PROBLEMS AND TASKS:
a) According to the essay on the Japanese reactors, why would about 10,000 of 1 million people each exposed to 100 milliSieverts be expected to die of cancer within 30 years?
b) Pick up the essay on the Japanese reactors after its final sentence and keep it going.

STUDY TEXT:
───

The media are awash in stories about the Japanese nuclear reactors. Some of this material, especially that here at dKos, is useful and reliable background information. However, there's one huge shortcoming in the coverage: nobody is telling you the bottom line. The headlines scream with information that might portend doom and death -- or might not. I think it would help to cut through all the speculation and zero in on the bottom line numbers that determine life and death in this issue.
That bottom line is simple: how much radioactivity has been released to the environment? Radioactivity is the ONLY threat that nuclear reactors pose to the general public in an accident. Nobody will be suffocated, lacerated, burned, mashed, crushed, or drowned by this accident. As far as the public is concerned, there is just one threat: the increased probability of dying from cancer as a result of exposure to radiation.
We have a rough rule of thumb to guide us in this is: exposure to 100 milliSieverts of radiation will increase your chances of getting cancer (most likely leukemia) by about 1%. This applies to the entire population. Therefore, if 1 million people are each exposed to 100 milliSieverts of radiation, we would expect about 10,000 of them to die of cancer within 30 years because of that exposure. Although there is some debate about this, I accept the linearity hypothesis, which says that the effect is linear across all exposures: if 1 million people are exposed to an extra 1 milliSievert of radiation, then we can expect 100 of them to die within 30 years because of that exposure.

───

RECORD EXTRACTS:
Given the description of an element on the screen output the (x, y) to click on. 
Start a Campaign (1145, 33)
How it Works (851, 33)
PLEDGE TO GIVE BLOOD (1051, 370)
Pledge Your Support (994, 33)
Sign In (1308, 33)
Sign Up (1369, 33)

───

TASK RESPONSES:
a) Its rule of thumb holds that exposure to 100 milliSieverts raises a person's chance of getting cancer by about 1%, and that this applies to the entire population. One percent of 1 million people is about 10,000.

b)
So, the bottom-line question is: how many milliSieverts has the population of Japan been exposed to because of this accident? We cannot directly measure this number, but we have some very good indicators of its magnitude. The best of these is the total dose at the fence line. This is the total dose that a person would receive if they were standing at the outer fence of the plant property. That number can be estimated from this graph:
New York Times graph
You can carry out an "eyeball integration" to estimate the total fence line dose; I read it as about 100 milliSieverts over the course of the accident. Further away, that total dose drops off rapidly, for three reasons: first, a goodly portion of the radionuclide releases are isotopes with short half-lives. They may be radioactive two minutes after they escape the reactor, but an hour later, when they start reaching people's homes in the safety zone, some of their radioactivity has died out. Second, there's a natural dilution effect with distance from the plant. Third, the general weather pattern is from west to east, so much of the radioactivity is being carried out to sea, not towards land.
Putting all these factors together is still complicated. For simplification, I'm going to concentrate on the 140,000 people who are in the six-mile deep band just outside the 12-mile exclusion zone. Here comes a REALLY quick-and-dirty calculation, assuming that: 1) The fence-line reading is taken 100 meters away from the source; 2) the radionuclides are diffused evenly as they spread. Then at a distance of 20 km, their density will add up to a total integrated dose of about 1 microSievert. A dose this large applied to 140,000 people yields about 0.03 additional cancer deaths due to this accident.
(I must confess that I find this number surprisingly low. I cannot rule out the chance of a stupid mistake, nor will I defend my assumptions as right on the money, but I do believe that this calculation is basically sound and just about as good as we can get given the paucity of hard data. If you'd like to present an improvement to the calculation, please do so.)
So there you have it: the bottom line is that this accident, so far, has imposed 0.03 deaths upon the general public. The deaths among the workers will be much higher, of course. Moreover, if the spent fuel rods in the spent fuel pools catch fire again and release significant amounts of radioactivity, then the total public casualties will go up. But the hard, solid fact is that the number of people who will die because of this accident is tiny compared with so many other dangers we face in modern life.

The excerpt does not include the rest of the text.